::: SUPPLIED MATERIAL

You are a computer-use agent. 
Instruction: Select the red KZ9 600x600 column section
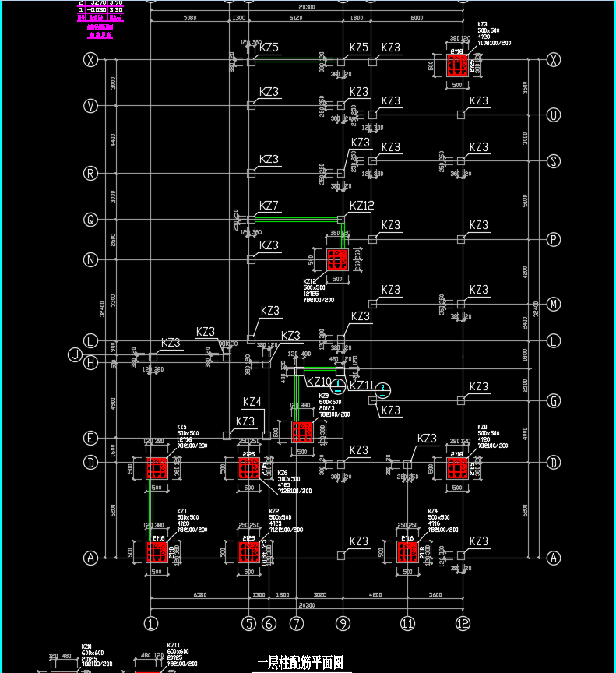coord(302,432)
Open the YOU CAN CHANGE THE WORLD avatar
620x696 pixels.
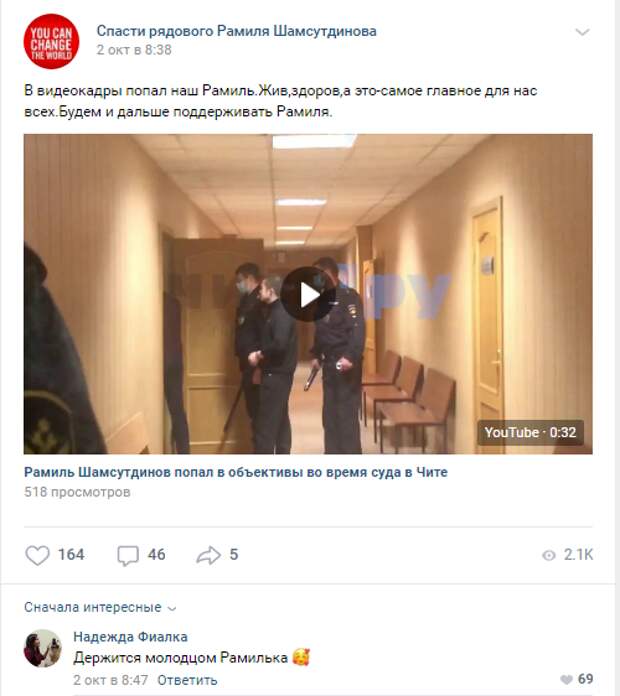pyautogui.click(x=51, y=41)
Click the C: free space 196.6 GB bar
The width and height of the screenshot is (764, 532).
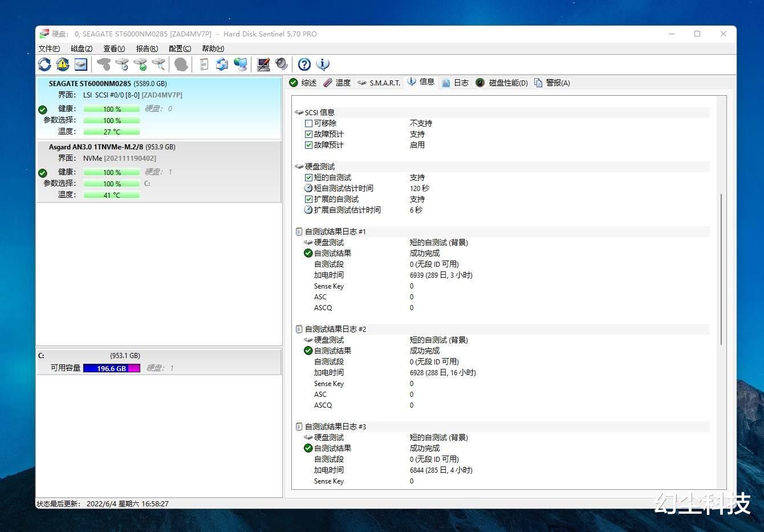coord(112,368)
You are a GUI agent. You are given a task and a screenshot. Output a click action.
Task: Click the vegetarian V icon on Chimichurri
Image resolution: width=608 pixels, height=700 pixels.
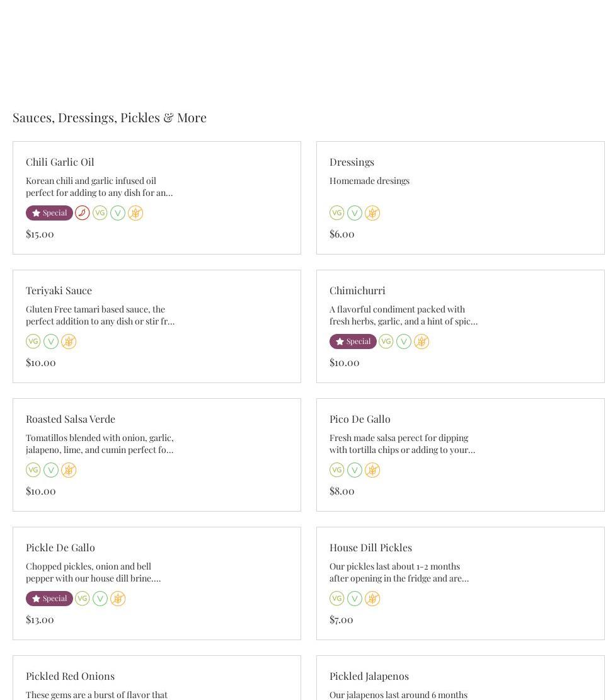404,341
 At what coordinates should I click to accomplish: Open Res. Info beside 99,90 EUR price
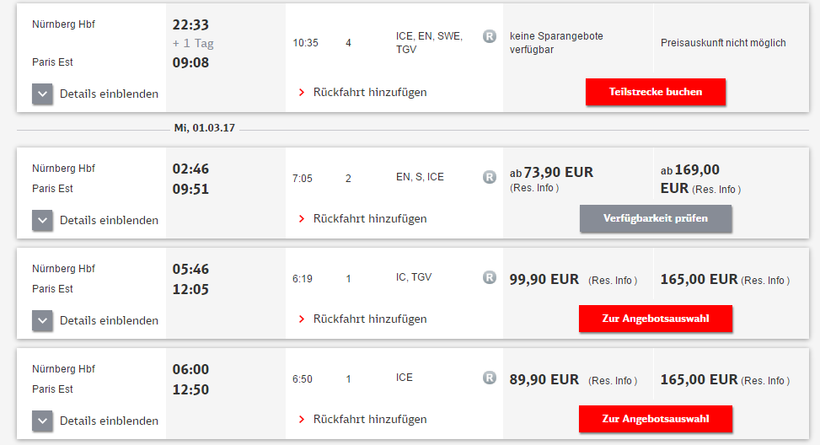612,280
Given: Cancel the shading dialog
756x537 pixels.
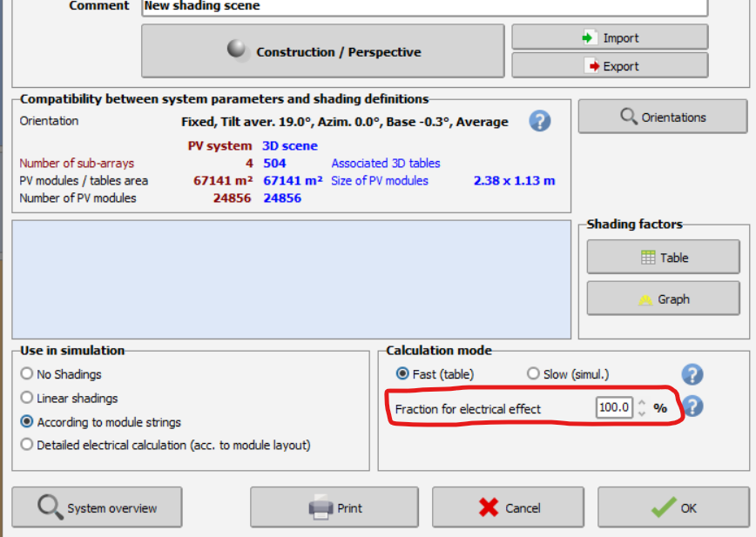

::::::

WORK ORDER:
Scan the records for lines that hold "agent", and reproduce each one you find.

COMPLETED EXERCISE:
You are a computer-use agent. 
You are a GUI agent. You are given a task and a screenshot. Output a click action.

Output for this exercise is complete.